PROBLEM STATEMENT>
Below are some records; output exactly the lines from the line with "Click the tallest noise spike past 9300 Å" to the line with "Task: Click the clock icon beside days left", both ends kept, and nothing more.

RAW DATA>
▽
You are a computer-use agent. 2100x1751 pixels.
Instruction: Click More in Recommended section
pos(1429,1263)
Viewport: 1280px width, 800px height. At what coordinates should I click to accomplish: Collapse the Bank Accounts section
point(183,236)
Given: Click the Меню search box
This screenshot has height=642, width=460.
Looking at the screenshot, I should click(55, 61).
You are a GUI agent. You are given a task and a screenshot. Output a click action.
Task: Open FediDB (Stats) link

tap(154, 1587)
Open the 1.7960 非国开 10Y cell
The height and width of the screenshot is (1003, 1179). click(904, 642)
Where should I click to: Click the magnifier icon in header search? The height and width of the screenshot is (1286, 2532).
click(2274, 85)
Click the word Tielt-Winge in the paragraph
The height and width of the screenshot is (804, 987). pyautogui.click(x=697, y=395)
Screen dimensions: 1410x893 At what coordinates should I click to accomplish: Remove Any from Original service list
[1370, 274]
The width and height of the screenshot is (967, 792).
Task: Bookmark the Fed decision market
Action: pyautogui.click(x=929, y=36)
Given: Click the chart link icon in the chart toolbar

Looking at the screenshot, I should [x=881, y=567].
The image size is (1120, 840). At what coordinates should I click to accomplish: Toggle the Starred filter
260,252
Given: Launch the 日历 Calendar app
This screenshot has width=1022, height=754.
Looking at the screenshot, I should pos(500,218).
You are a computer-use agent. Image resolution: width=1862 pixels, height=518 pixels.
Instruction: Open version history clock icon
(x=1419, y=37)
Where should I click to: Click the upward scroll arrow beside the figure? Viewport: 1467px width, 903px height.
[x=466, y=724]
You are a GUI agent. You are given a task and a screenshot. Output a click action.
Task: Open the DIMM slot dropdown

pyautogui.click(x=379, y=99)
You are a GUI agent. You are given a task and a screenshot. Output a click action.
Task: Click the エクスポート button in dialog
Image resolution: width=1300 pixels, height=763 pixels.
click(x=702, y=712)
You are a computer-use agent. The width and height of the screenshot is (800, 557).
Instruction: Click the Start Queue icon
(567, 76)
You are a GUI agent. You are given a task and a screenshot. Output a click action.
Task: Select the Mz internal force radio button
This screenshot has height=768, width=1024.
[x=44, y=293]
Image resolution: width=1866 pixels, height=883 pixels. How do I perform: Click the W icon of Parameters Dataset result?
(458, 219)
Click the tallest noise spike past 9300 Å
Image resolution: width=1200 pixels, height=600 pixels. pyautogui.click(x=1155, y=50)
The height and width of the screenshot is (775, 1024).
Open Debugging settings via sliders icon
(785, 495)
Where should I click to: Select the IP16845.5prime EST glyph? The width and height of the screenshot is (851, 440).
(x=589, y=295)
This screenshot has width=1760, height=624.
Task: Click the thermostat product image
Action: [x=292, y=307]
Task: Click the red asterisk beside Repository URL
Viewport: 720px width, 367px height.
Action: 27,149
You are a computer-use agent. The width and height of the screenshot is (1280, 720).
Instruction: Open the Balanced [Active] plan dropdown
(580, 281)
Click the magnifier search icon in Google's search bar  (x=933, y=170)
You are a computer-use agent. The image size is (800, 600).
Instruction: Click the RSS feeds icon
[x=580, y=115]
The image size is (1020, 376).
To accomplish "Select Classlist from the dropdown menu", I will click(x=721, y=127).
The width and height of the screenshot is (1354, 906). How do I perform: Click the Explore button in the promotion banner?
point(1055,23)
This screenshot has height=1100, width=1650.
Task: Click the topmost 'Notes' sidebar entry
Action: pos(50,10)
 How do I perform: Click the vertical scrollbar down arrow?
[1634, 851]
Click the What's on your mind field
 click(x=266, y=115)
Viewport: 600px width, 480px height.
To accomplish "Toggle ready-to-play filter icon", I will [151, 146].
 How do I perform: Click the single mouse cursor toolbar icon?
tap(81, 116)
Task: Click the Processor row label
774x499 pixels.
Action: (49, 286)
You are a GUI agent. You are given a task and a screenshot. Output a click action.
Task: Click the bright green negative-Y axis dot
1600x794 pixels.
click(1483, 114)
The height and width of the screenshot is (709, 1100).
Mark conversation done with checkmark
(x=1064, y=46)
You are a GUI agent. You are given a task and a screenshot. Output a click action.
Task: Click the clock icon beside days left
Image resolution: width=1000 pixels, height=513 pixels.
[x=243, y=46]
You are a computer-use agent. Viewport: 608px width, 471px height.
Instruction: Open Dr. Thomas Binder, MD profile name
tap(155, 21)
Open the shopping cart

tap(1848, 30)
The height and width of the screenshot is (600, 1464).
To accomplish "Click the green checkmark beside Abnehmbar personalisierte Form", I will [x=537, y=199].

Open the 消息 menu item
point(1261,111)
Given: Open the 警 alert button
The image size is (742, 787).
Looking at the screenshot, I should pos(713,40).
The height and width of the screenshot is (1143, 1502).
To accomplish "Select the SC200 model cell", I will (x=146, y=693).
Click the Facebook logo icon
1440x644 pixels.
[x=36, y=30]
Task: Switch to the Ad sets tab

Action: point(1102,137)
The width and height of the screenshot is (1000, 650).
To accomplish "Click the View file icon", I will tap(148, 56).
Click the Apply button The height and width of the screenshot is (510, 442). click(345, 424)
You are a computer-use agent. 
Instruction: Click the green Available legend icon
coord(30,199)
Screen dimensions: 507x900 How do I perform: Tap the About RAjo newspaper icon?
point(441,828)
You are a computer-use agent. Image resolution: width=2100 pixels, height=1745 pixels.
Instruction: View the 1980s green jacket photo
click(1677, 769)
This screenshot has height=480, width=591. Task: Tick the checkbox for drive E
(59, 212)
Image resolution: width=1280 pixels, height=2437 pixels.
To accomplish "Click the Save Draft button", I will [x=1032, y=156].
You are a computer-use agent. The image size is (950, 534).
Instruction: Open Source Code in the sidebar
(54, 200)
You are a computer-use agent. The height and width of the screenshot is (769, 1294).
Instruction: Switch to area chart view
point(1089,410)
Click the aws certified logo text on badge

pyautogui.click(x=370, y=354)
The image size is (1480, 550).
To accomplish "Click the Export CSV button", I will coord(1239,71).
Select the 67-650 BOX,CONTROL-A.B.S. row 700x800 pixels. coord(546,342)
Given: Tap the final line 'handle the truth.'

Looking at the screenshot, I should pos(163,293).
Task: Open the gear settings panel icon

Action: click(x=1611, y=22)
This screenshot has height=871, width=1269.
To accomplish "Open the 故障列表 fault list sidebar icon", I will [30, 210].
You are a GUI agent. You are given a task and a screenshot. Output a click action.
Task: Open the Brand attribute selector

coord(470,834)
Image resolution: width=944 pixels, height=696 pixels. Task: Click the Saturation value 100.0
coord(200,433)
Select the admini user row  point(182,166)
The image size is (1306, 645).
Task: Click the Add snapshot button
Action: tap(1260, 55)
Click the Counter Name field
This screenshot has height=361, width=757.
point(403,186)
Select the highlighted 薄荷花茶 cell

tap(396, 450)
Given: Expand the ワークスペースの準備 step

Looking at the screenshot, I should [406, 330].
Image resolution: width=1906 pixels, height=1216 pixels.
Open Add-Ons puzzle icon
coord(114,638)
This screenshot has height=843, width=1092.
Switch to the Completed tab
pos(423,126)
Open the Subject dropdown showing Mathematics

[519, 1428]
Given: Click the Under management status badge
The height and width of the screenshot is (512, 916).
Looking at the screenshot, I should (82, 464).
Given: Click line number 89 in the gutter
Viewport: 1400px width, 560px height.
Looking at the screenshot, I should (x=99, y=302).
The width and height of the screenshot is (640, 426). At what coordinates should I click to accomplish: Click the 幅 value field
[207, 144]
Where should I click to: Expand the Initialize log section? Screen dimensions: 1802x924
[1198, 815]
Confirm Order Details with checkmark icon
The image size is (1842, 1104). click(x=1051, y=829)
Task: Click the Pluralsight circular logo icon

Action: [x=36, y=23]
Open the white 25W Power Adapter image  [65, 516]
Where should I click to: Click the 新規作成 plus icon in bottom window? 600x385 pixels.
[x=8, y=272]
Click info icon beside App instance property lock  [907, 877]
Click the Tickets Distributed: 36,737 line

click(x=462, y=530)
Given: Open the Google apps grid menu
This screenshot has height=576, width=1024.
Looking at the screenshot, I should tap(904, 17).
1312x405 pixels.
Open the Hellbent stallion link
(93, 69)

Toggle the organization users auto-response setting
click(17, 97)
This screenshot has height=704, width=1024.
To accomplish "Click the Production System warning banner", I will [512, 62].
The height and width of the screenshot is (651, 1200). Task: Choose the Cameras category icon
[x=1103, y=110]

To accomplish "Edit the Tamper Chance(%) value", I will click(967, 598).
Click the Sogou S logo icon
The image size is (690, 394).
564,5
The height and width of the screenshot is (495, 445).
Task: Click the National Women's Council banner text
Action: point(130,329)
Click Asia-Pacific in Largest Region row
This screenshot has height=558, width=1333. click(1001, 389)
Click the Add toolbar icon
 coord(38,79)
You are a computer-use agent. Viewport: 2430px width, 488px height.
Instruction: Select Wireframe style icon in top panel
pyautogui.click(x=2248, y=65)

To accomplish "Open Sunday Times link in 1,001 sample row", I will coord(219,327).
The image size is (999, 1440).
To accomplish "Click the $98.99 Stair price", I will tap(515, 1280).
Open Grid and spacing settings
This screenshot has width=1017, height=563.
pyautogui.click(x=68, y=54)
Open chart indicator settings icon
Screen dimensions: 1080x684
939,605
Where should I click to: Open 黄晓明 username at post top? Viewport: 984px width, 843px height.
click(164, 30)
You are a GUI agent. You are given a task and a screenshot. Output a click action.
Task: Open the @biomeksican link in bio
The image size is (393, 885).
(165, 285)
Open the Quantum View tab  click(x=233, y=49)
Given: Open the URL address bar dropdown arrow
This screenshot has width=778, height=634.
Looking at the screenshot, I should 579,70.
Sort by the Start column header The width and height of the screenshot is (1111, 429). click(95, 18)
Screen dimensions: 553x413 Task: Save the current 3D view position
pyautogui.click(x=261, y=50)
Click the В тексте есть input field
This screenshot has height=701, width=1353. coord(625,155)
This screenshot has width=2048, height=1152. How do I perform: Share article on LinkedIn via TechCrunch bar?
△
THE COMPLETED TASK>
Click the tallest noise spike past 9300 Å
Image resolution: width=1200 pixels, height=600 pixels. pyautogui.click(x=1155, y=50)
The height and width of the screenshot is (775, 1024).
Open Debugging settings via sliders icon
(785, 495)
Where should I click to: Select the IP16845.5prime EST glyph? The width and height of the screenshot is (851, 440).
(x=589, y=295)
This screenshot has width=1760, height=624.
Task: Click the thermostat product image
Action: [x=292, y=307]
Task: Click the red asterisk beside Repository URL
Viewport: 720px width, 367px height.
Action: 27,149
You are a computer-use agent. The width and height of the screenshot is (1280, 720).
Instruction: Open the Balanced [Active] plan dropdown
(580, 281)
Click the magnifier search icon in Google's search bar  (x=933, y=170)
You are a computer-use agent. The image size is (800, 600).
Instruction: Click the RSS feeds icon
[x=580, y=115]
The image size is (1020, 376).
To accomplish "Select Classlist from the dropdown menu", I will click(x=721, y=127).
The width and height of the screenshot is (1354, 906). How do I perform: Click the Explore button in the promotion banner?
point(1055,23)
This screenshot has height=1100, width=1650.
Task: Click the topmost 'Notes' sidebar entry
Action: pos(50,10)
 How do I perform: Click the vertical scrollbar down arrow?
[1634, 851]
Click the What's on your mind field
 click(x=266, y=115)
Viewport: 600px width, 480px height.
To accomplish "Toggle ready-to-play filter icon", I will [151, 146].
 How do I perform: Click the single mouse cursor toolbar icon?
tap(81, 116)
Task: Click the Processor row label
774x499 pixels.
Action: (49, 286)
You are a GUI agent. You are given a task and a screenshot. Output a click action.
Task: Click the bright green negative-Y axis dot
1600x794 pixels.
click(1483, 114)
The height and width of the screenshot is (709, 1100).
Mark conversation done with checkmark
(x=1064, y=46)
You are a GUI agent. You are given a task and a screenshot. Output a click action.
Task: Click the clock icon beside days left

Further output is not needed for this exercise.